In other cases, he said he has seen three or four inspection reports that use the same images.

Noel said he had obtained course material used to train staff at CMCs on how to bolster and defend a claim.

“If claimant law firms can ensure that damages are above £10,000, then their hourly rate costs follow,” he said. “It’s a lucrative area.”

In addition to that, properties are often inadequately inspected. That has seen many claims die quickly because insurers are willing to robustly defend their corners.

“We have picked holes in everything in the letters of claim, suggesting that they aren’t compliant, they don’t contain enough detail,” said Williams.

“A lot of the claims have died a death because of that. That leads me to believe that either the claimant lawyers don’t have enough technical expertise, or the claims don’t have enough substantiation to them anyway because of that lack of validation at the outset.”

According to Donohue, the techniques used by CMCs are designed to strong arm insurers into paying.

“The claims management model is not to get it into court,” he said. “Unless they’ve got a loan agreement or after the event insurance, they’re not going to get fed. Their aim is to get insurers to blink first and pay, or for installers to suggest a settlement.”

Regulation

The Financial Conduct Authority will primarily regulate CMCs in the personal injury space. In addition it will regulate their activity in tenancy disputes, mis-selling of a financial product, benefits, criminal injury and employment.

CWI claims and travel sickness claims will not be regulated. Donohue said Ciga has been lobbying the government to include the area into the draft regulation, to no avail.

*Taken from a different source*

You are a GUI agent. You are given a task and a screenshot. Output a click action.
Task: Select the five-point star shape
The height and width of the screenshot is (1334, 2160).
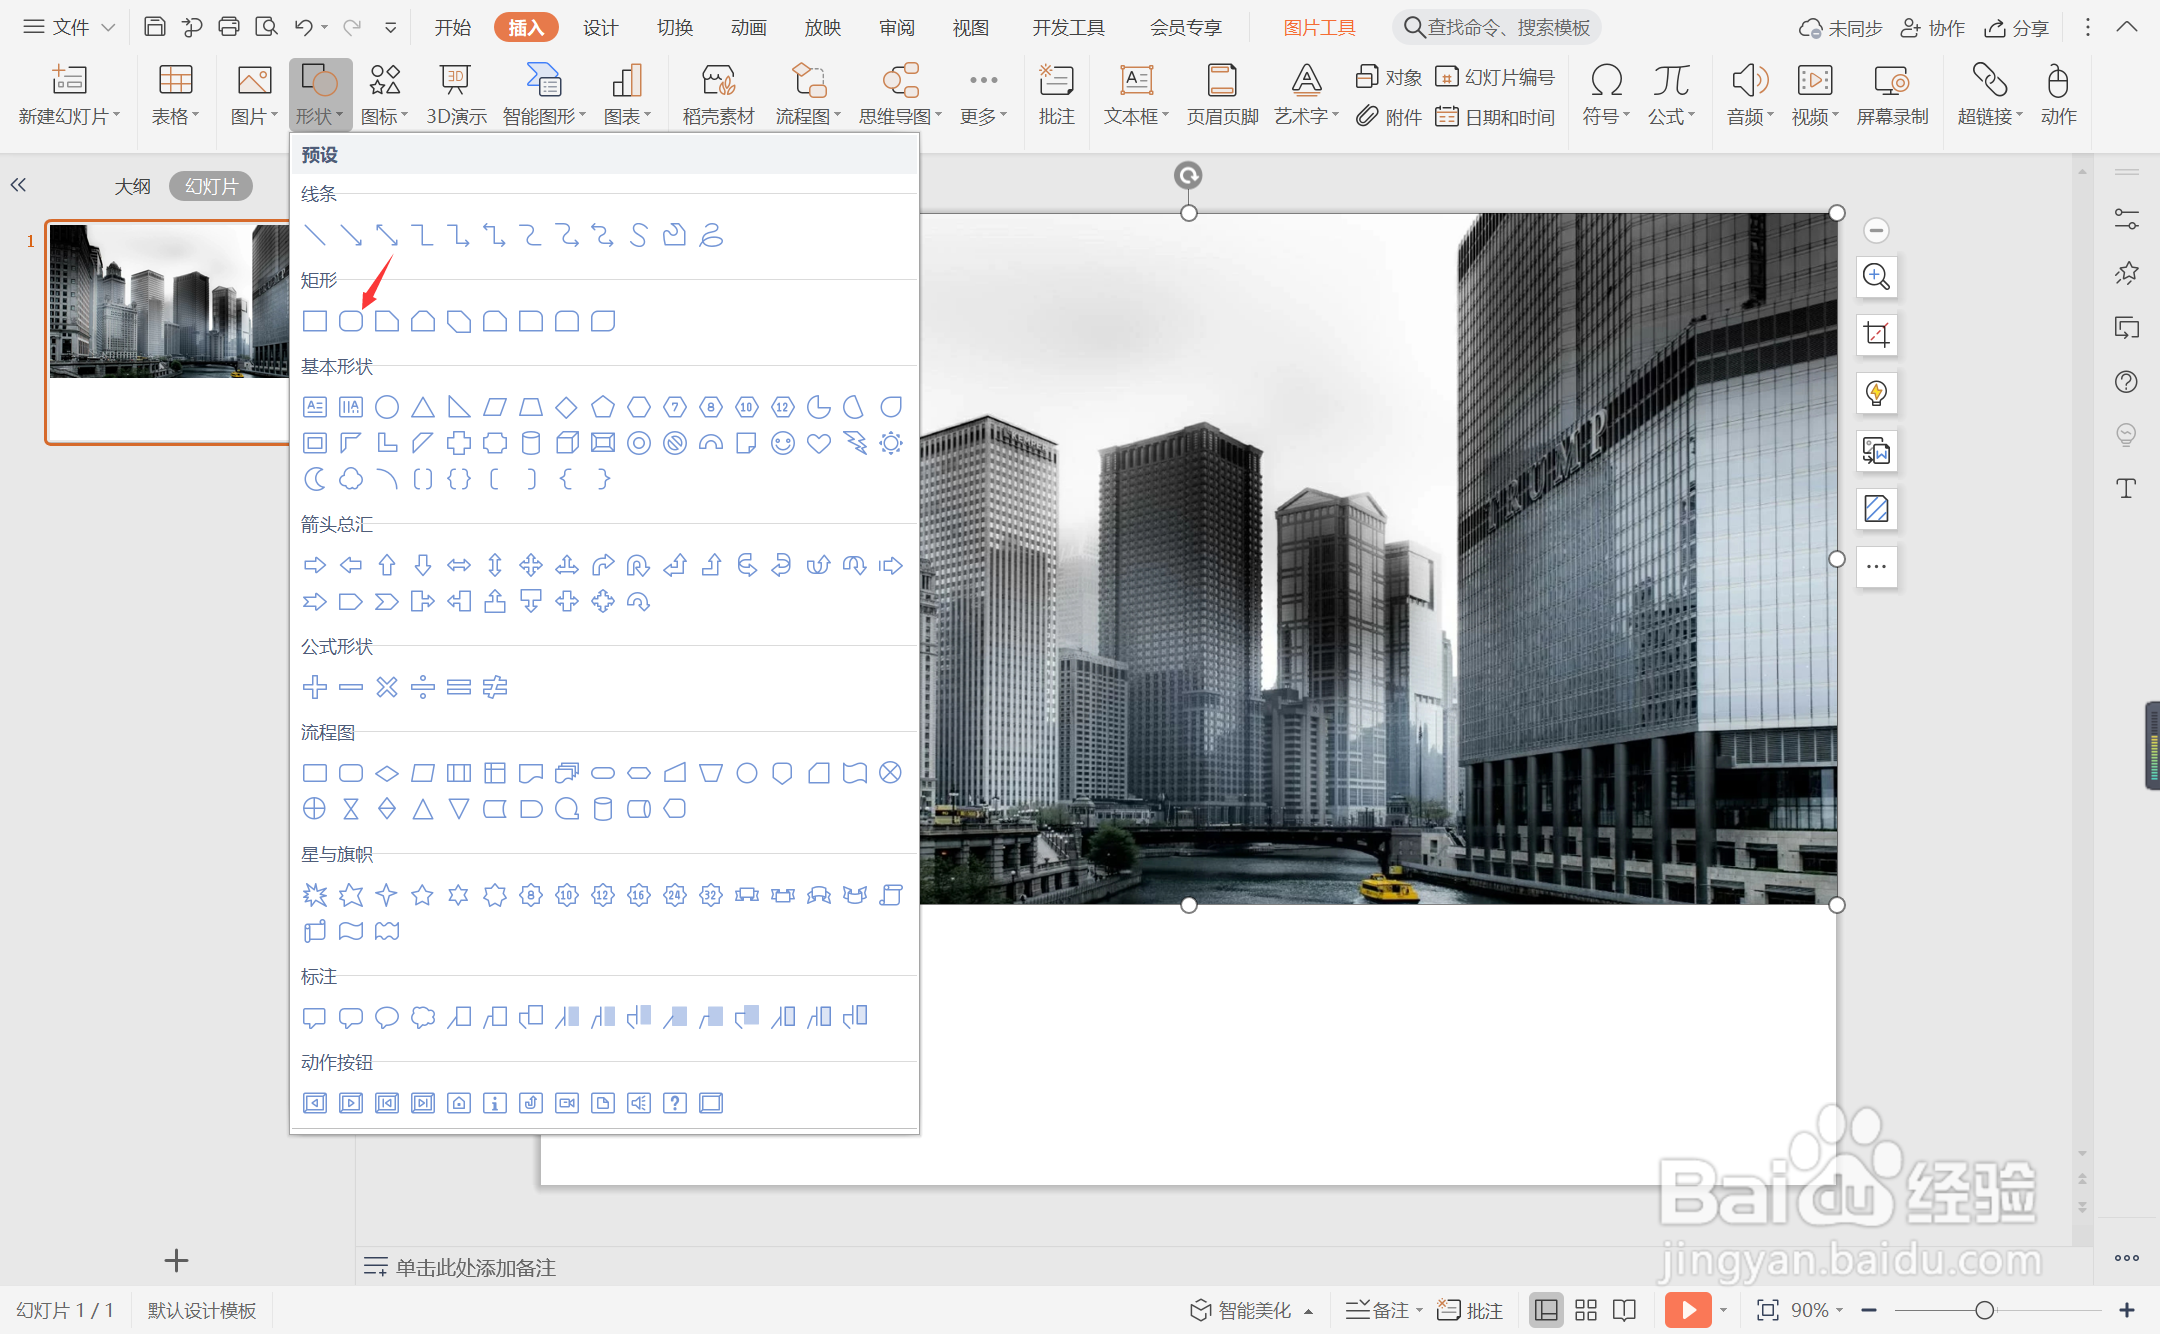(422, 895)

He said: “If the FCA is going to do what it said it is going to do, I admire it, it has grasped the nettle. It’s going to be a well-regulated environment that is going to give genuine claimants proper redress. The danger is that companies will move away from the FCA and into the unregulated space.

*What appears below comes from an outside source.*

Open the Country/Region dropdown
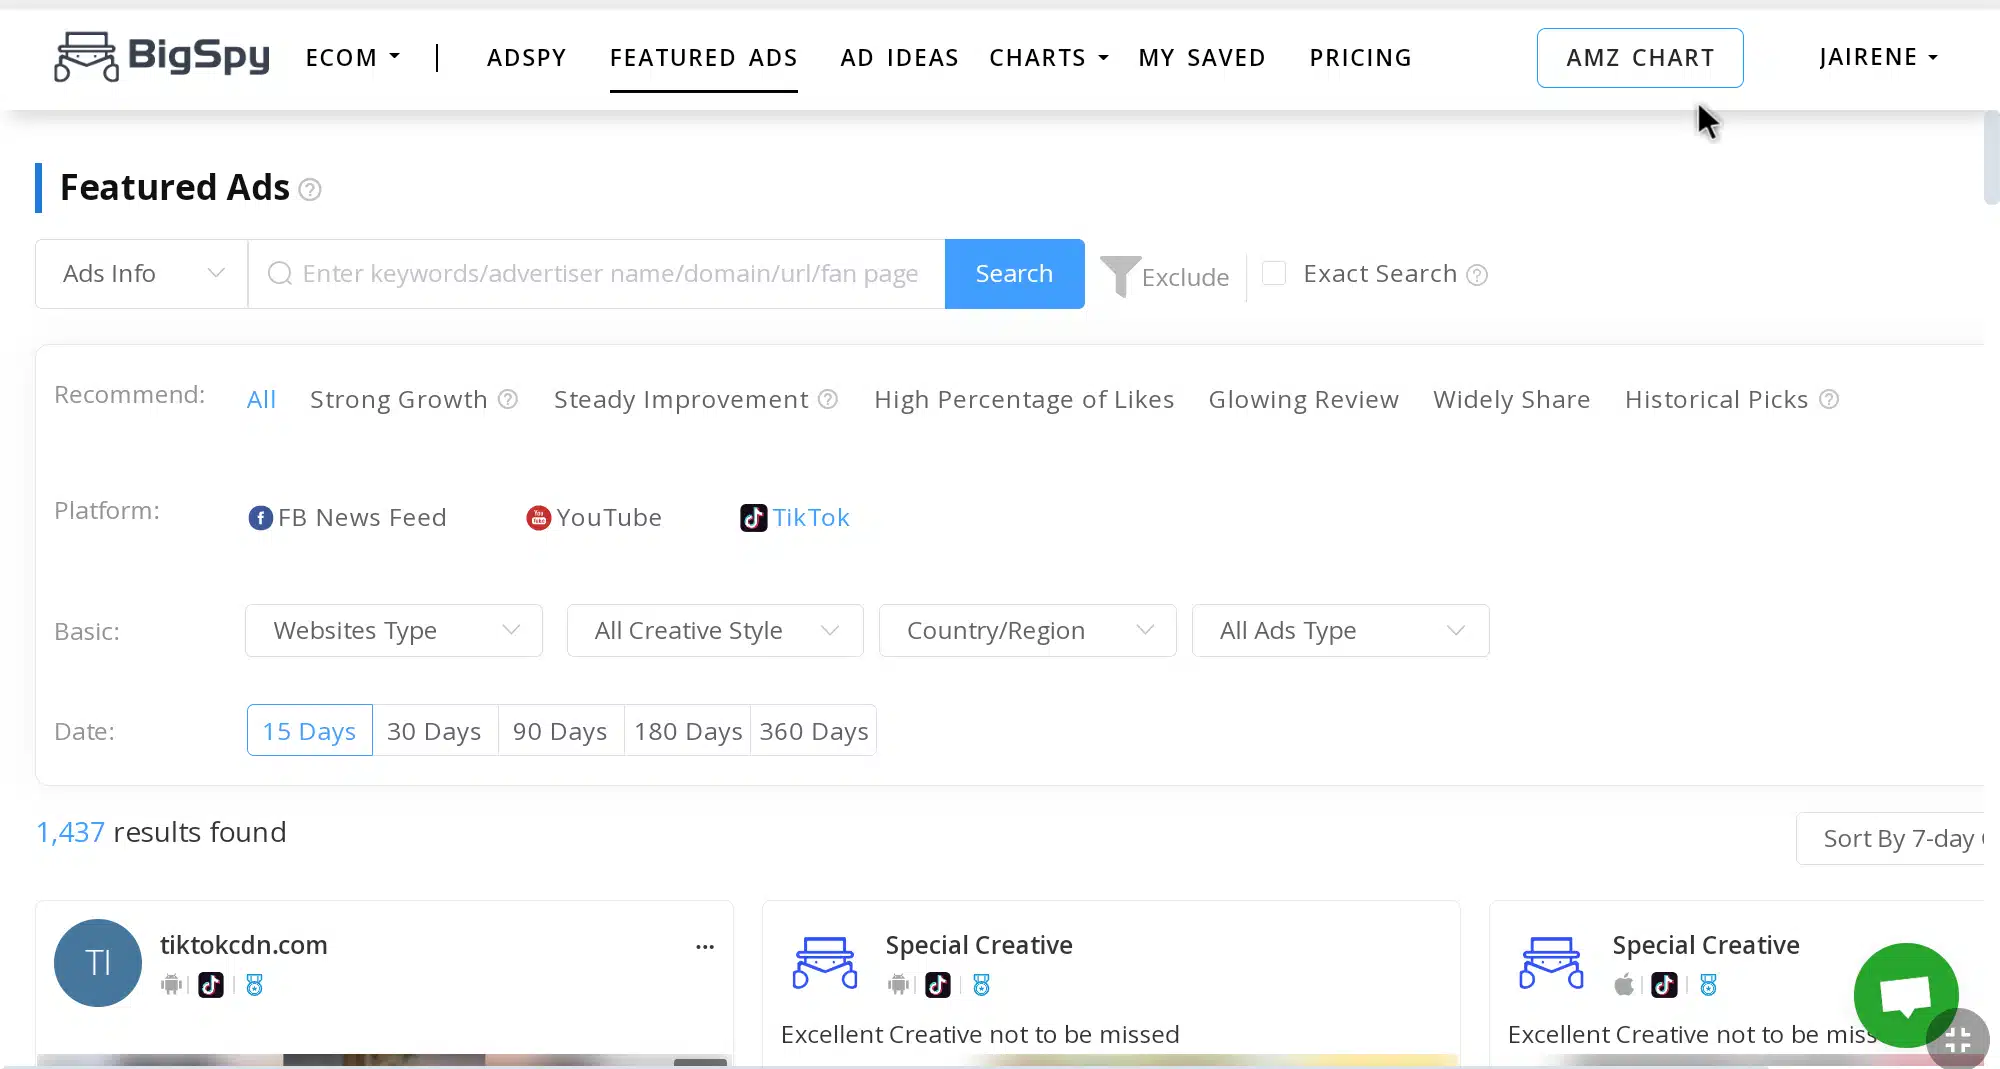 1027,631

“In my opinion every claims management lead activity should be regulated. There shouldn’t be the haves and have nots.”

That was something that Williams agreed with. “This kind of activity we are seeing – knocking on doors to generate claims and a lack of validation of claims – that should be regulated in principle,” he said. “It’s only right that we expect claimant lawyers to present legitimate claims.”

The issue of CWI claims has been raised with the Solicitor’s Regulation Authority, where there is a growing understanding of the emerging problem.

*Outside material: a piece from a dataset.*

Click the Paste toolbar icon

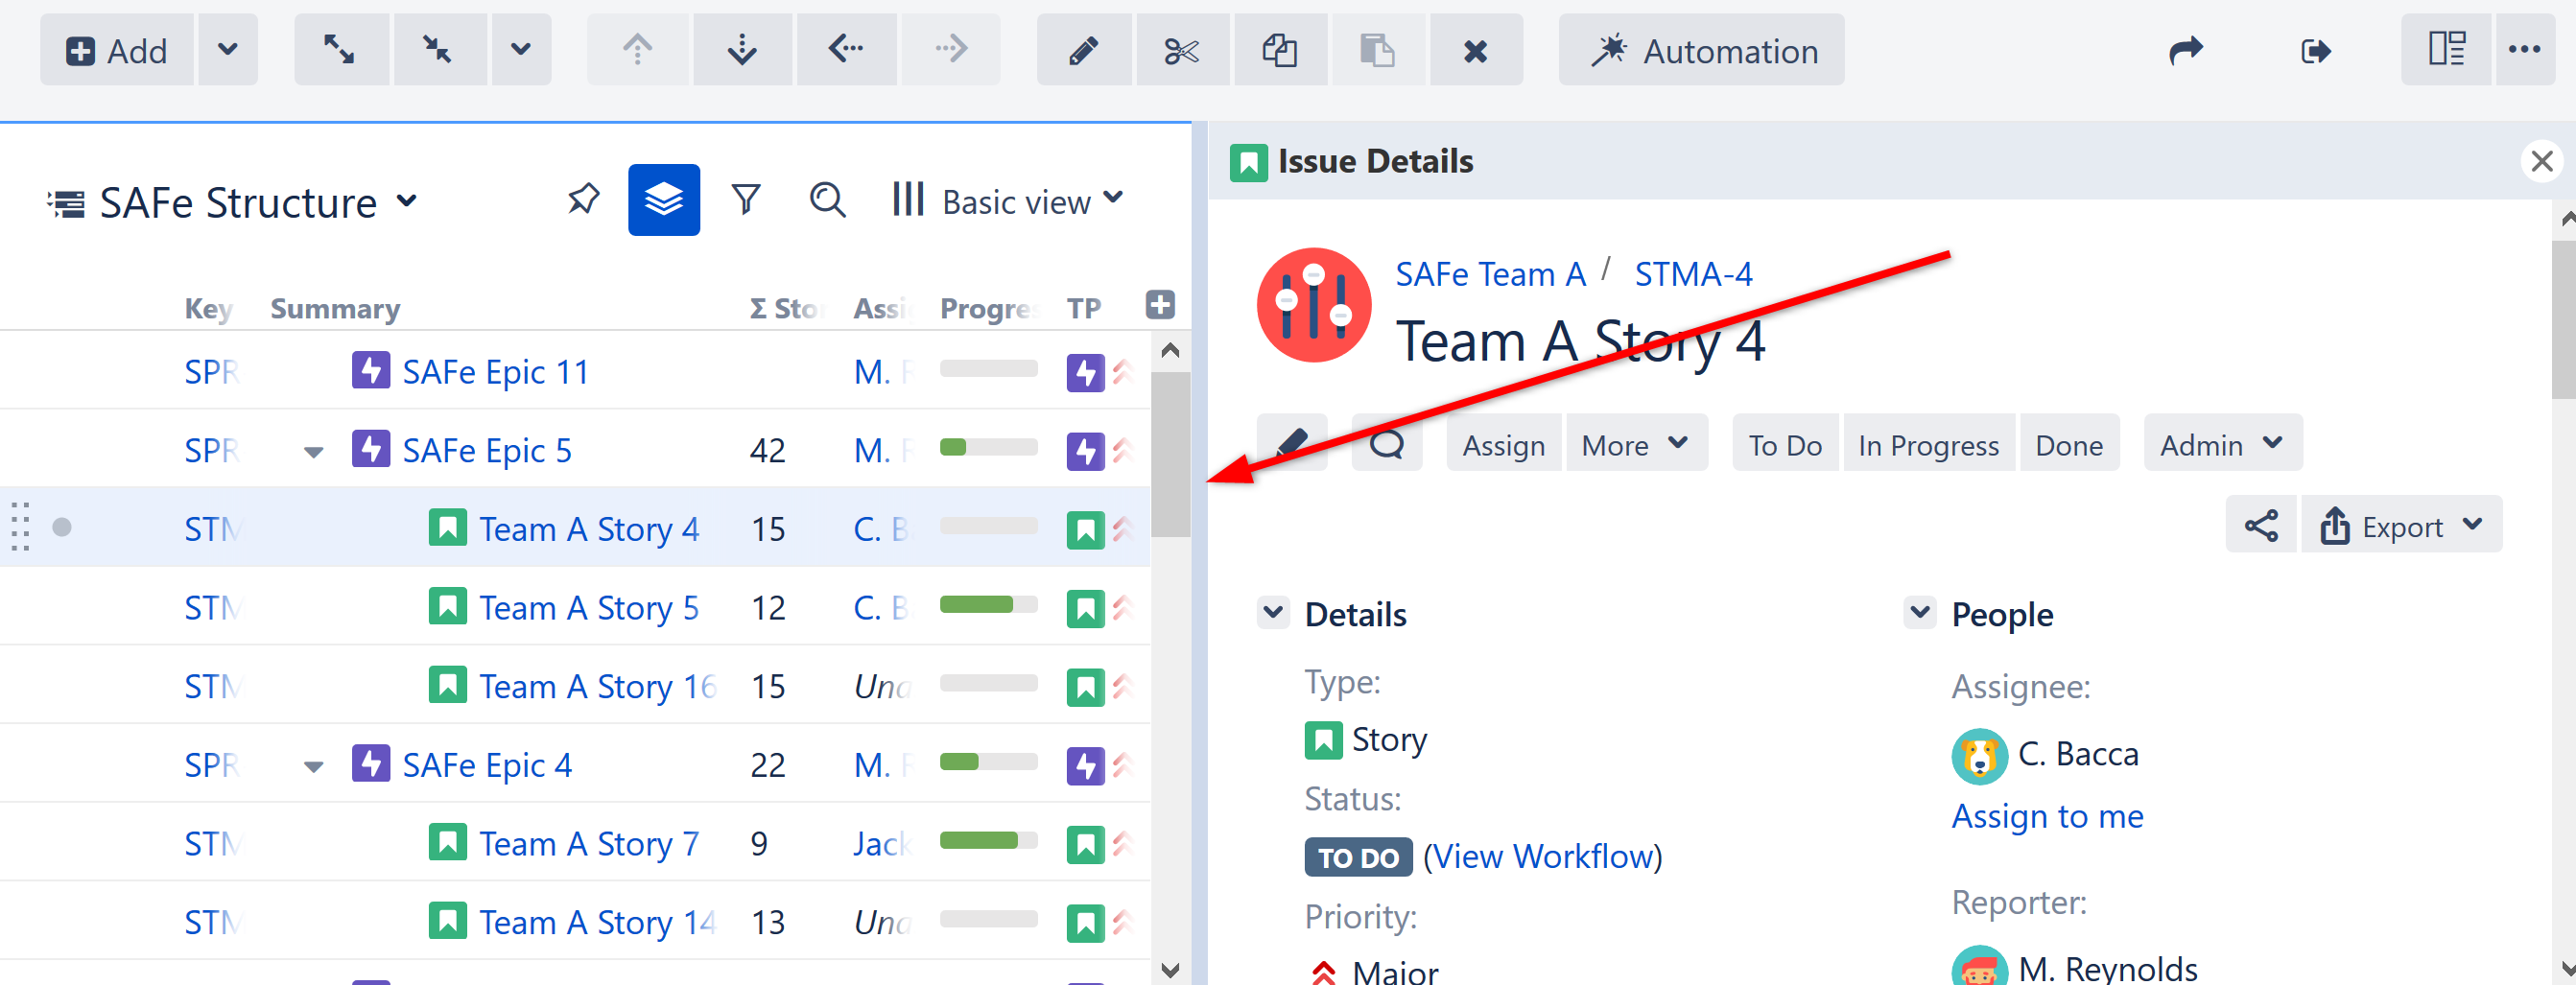tap(1378, 50)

In addition, the IFB has been made aware of the issue. Earlier this year it issued alerts against a number of lawyers over the issue.

Potter said the IFB’s understanding of the problem was still in its infancy.

“We are involved in negotiation between Ciga and the regulators to see what we can do in this space,” he said.

“It’s very early days in terms of getting into the granular details of these scams, if indeed they are scams, and establishing what role we can play. Ciga has offered us intelligence which we are progressing with, we are keen to work all industry bodies involved to drill down into what’s really happening and who the main players are, and how we can stem the activity, if at all.

“We are currently talking to the SRA. We could potential broaden that out to the FCA or the Ministry of Justice. It could eventually lead down the road to law enforcement. It’s about bringing together and using all those disruption agencies.”

The joined-up approach is one that is supported by Jonathan Radford, special investigation unit claims manager at QBE.

“This is becoming an increasing fraud threat to tackle in the commercial insurance space and one that we are working hard to address at an industry-wide level with a collaborative approach,” he said.